DOCUMENT TEXT Block Start

Listening Erosically with Whales

To envision a world beyond what is, is to intently desire for something different. Erosic Listening starts here, in the space between what is and what could be, as an infinite space of possibilities that lives, at first, within. It is a practice and an ethos that embraces anger, grief, and discomfort as a powerful practice to find direction, meaning, and the will to let erode what needs to fall apart.

Grounded in Black feminist scholar Audre Lorde’s centering of anger and eros as transformational practices for collective change, erosic listening is an introspective practice of listening with and attunement both within ourselves and with others.

Erosic” contains both the ancient meaning of Érōs, a word Socrates used to describe generating something new and beautiful; and “erosion,” a slow and persistent transformation of even the most seemingly immutable landscapes. Érōs as this ancient force is something that can be felt, but that the mind or intellect (Lógos) cannot quite grasp, and thus it is an embodied ability to desire something different beyond what already is (including law, as specifically discussed in The Symposium).

DOCUMENT TEXT Block End
DATA PROVIDED Block Start

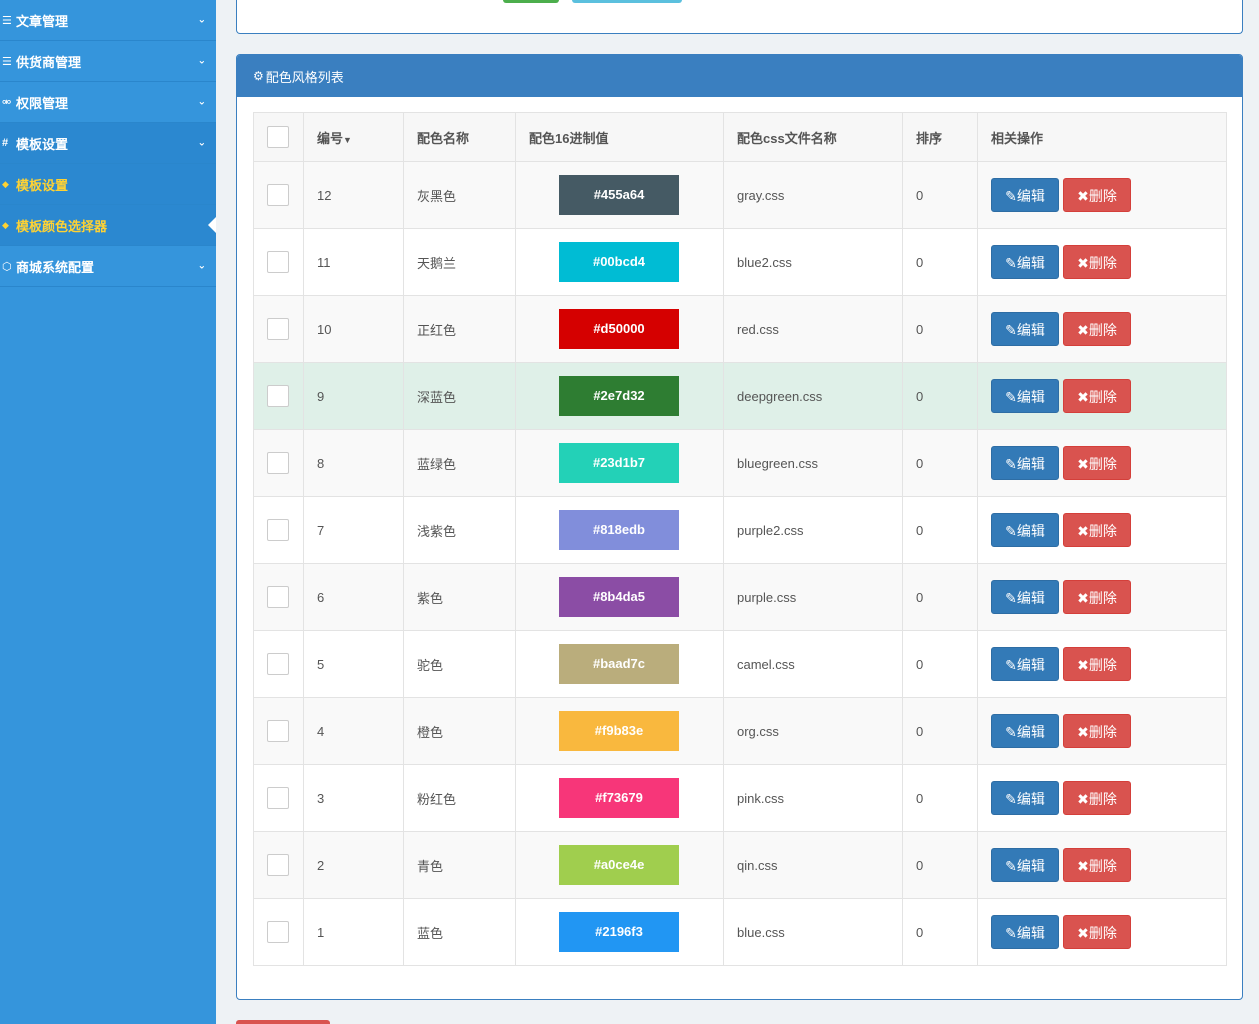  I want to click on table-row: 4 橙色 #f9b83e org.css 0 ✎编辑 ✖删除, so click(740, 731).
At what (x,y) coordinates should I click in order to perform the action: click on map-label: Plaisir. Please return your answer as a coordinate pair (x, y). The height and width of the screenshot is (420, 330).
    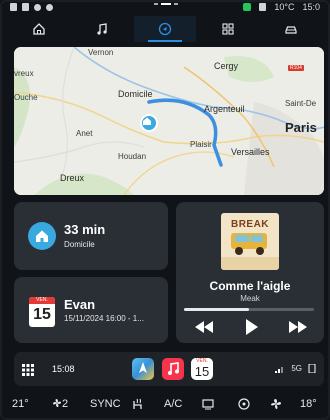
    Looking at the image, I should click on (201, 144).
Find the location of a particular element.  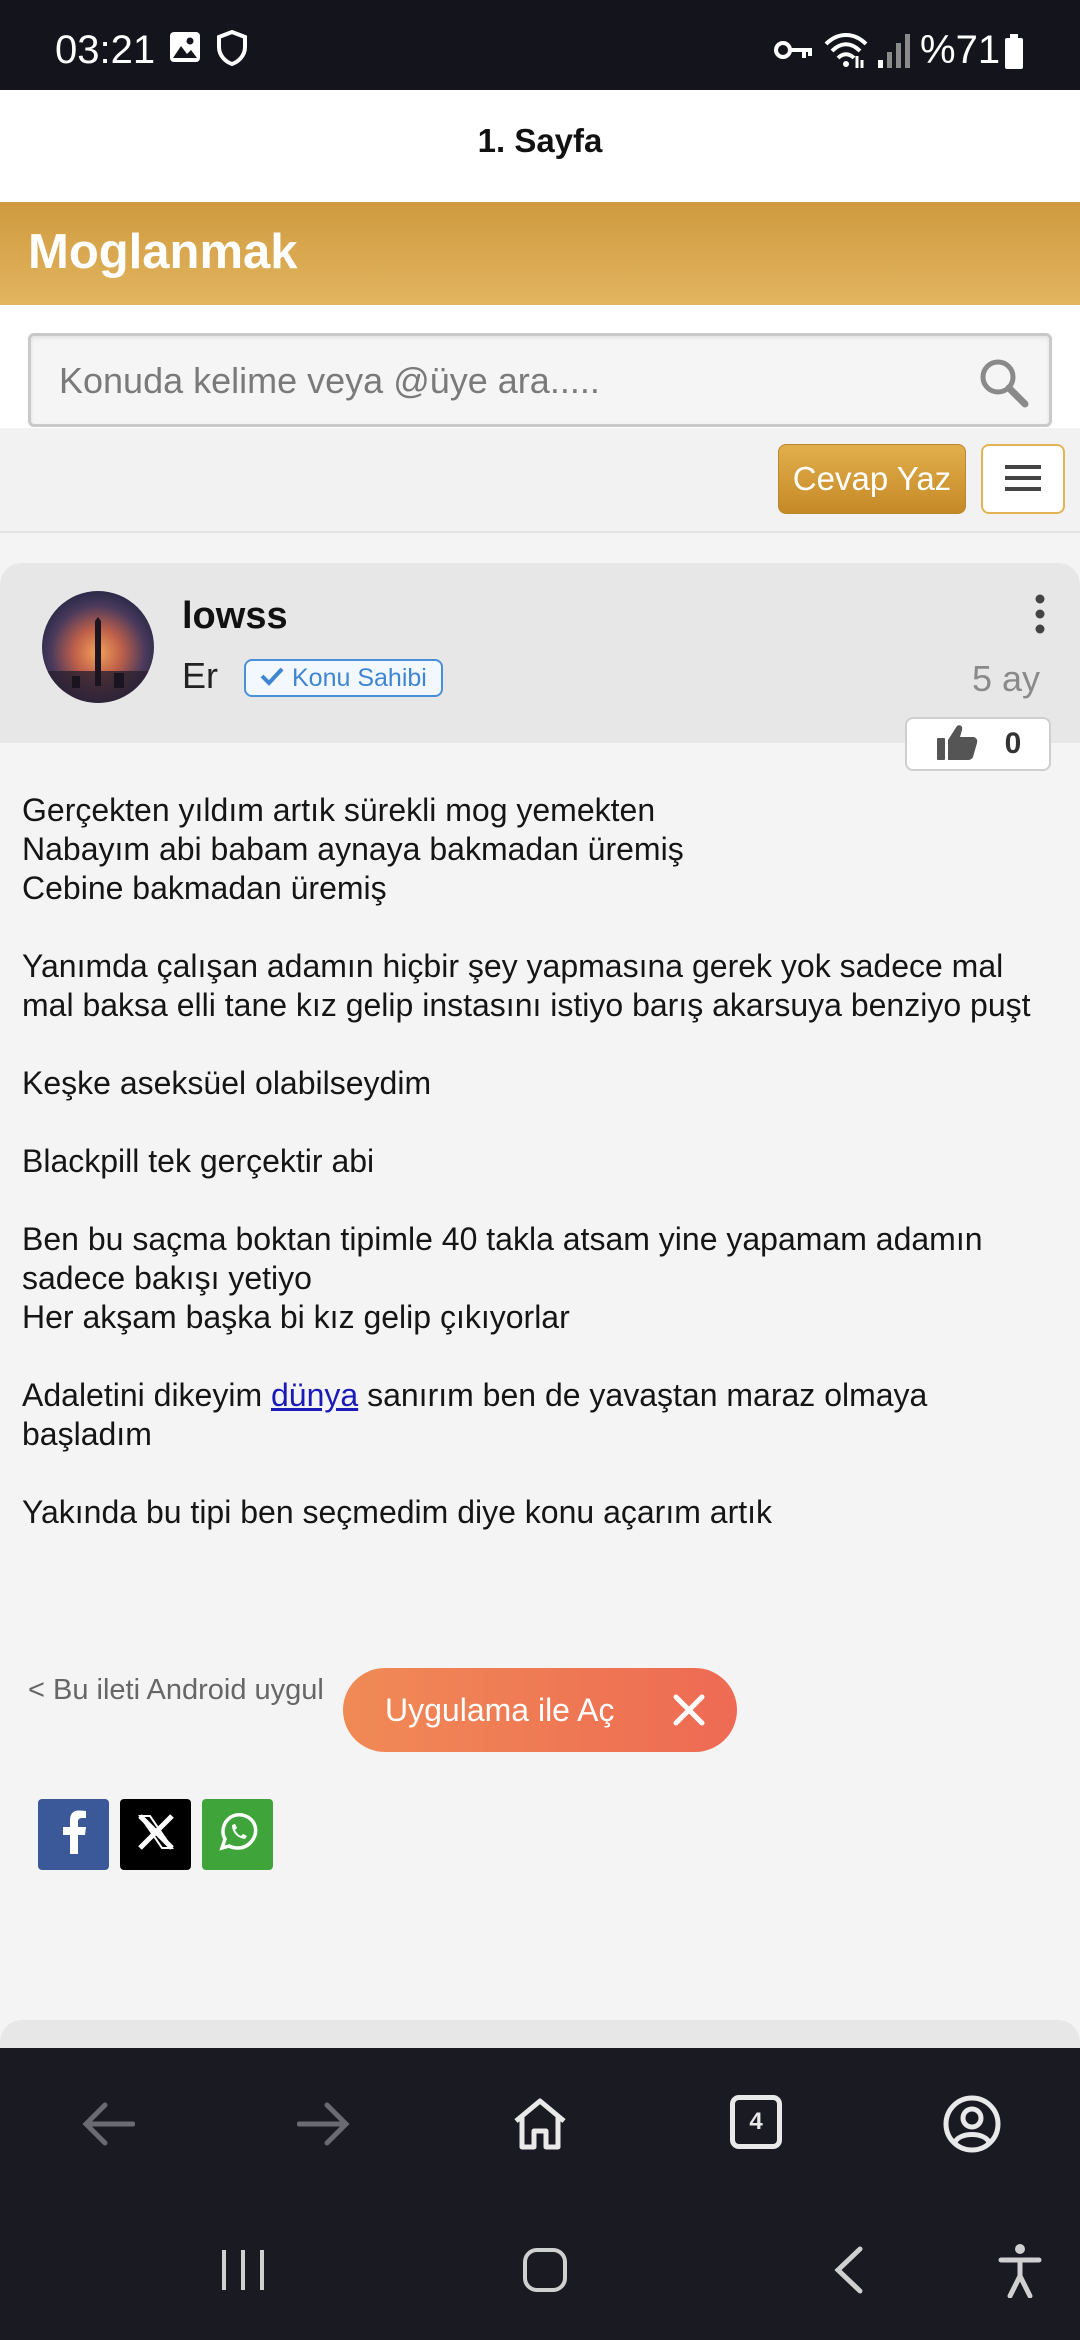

DATA PROVIDED Block End

**TASK PROMPT**
Say whether each statement agrees with the text on erosic listening, answering yes or no and quoting the text's deciding words: (a) Erosic listening draws on Audre Lorde's centering of anger and eros. (b) Socrates used the word Érōs to describe a slow wearing away of landscapes. (c) The intellect, or Lógos, can fully grasp Érōs. The material has no connection to the text on erosic listening.

**EXERCISE SOLUTION**
(a) Yes: "Grounded in Black feminist scholar Audre Lorde’s centering of anger and eros as transformational practices for collective change"
(b) No: "a word Socrates used to describe generating something new and beautiful"
(c) No: "the mind or intellect (Lógos) cannot quite grasp"